Task to carry out:
Please format every line of the dataset excerpt below as a JSON list of strings, one string per line, omitting blank lines. Include all of the items.
--- Start of Information shown ---
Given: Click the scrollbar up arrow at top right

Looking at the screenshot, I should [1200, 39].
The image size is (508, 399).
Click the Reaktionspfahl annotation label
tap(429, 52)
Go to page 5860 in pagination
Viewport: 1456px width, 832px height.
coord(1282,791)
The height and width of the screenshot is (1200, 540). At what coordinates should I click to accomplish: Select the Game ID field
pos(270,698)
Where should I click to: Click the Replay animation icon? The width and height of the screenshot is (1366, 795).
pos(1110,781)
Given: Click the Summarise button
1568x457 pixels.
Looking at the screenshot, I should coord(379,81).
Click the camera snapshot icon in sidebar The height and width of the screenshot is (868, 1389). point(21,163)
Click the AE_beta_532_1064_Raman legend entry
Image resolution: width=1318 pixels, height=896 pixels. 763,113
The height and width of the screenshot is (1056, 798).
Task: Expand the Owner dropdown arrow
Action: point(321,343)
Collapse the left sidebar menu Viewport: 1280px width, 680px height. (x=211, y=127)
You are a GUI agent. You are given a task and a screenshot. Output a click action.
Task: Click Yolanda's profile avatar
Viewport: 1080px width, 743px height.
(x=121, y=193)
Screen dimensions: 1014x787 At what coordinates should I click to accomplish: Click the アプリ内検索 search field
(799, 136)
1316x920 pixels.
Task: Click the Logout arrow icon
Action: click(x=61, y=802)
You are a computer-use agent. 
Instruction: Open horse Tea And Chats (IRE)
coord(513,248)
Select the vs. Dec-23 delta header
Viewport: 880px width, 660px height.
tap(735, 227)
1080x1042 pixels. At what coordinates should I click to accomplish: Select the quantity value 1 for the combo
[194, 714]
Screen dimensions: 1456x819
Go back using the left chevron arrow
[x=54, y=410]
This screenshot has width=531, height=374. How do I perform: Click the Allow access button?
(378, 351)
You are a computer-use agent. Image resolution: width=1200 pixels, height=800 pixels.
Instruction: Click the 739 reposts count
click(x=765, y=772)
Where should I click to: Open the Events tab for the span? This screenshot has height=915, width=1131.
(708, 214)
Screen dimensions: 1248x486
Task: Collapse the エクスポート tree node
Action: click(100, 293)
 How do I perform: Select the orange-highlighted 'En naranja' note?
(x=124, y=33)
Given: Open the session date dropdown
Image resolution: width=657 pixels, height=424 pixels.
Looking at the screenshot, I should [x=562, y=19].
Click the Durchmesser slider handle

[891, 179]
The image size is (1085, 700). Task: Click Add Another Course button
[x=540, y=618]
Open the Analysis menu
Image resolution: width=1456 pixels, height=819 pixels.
--- End of Information shown ---
Exercise output:
[
  "Given: Click the scrollbar up arrow at top right",
  "Looking at the screenshot, I should [1200, 39].",
  "The image size is (508, 399).",
  "Click the Reaktionspfahl annotation label",
  "tap(429, 52)",
  "Go to page 5860 in pagination",
  "Viewport: 1456px width, 832px height.",
  "coord(1282,791)",
  "The height and width of the screenshot is (1200, 540). At what coordinates should I click to accomplish: Select the Game ID field",
  "pos(270,698)",
  "Where should I click to: Click the Replay animation icon? The width and height of the screenshot is (1366, 795).",
  "pos(1110,781)",
  "Given: Click the Summarise button",
  "1568x457 pixels.",
  "Looking at the screenshot, I should coord(379,81).",
  "Click the camera snapshot icon in sidebar The height and width of the screenshot is (868, 1389). point(21,163)",
  "Click the AE_beta_532_1064_Raman legend entry",
  "Image resolution: width=1318 pixels, height=896 pixels. 763,113",
  "The height and width of the screenshot is (1056, 798).",
  "Task: Expand the Owner dropdown arrow",
  "Action: point(321,343)",
  "Collapse the left sidebar menu Viewport: 1280px width, 680px height. (x=211, y=127)",
  "You are a GUI agent. You are given a task and a screenshot. Output a click action.",
  "Task: Click Yolanda's profile avatar",
  "Viewport: 1080px width, 743px height.",
  "(x=121, y=193)",
  "Screen dimensions: 1014x787 At what coordinates should I click to accomplish: Click the アプリ内検索 search field",
  "(799, 136)",
  "1316x920 pixels.",
  "Task: Click the Logout arrow icon",
  "Action: click(x=61, y=802)",
  "You are a computer-use agent. ",
  "Instruction: Open horse Tea And Chats (IRE)",
  "coord(513,248)",
  "Select the vs. Dec-23 delta header",
  "Viewport: 880px width, 660px height.",
  "tap(735, 227)",
  "1080x1042 pixels. At what coordinates should I click to accomplish: Select the quantity value 1 for the combo",
  "[194, 714]",
  "Screen dimensions: 1456x819",
  "Go back using the left chevron arrow",
  "[x=54, y=410]",
  "This screenshot has width=531, height=374. How do I perform: Click the Allow access button?",
  "(378, 351)",
  "You are a computer-use agent. Image resolution: width=1200 pixels, height=800 pixels.",
  "Instruction: Click the 739 reposts count",
  "click(x=765, y=772)",
  "Where should I click to: Open the Events tab for the span? This screenshot has height=915, width=1131.",
  "(708, 214)",
  "Screen dimensions: 1248x486",
  "Task: Collapse the エクスポート tree node",
  "Action: click(100, 293)",
  " How do I perform: Select the orange-highlighted 'En naranja' note?",
  "(x=124, y=33)",
  "Given: Open the session date dropdown",
  "Image resolution: width=657 pixels, height=424 pixels.",
  "Looking at the screenshot, I should [x=562, y=19].",
  "Click the Durchmesser slider handle",
  "[891, 179]",
  "The image size is (1085, 700). Task: Click Add Another Course button",
  "[x=540, y=618]",
  "Open the Analysis menu",
  "Image resolution: width=1456 pixels, height=819 pixels."
]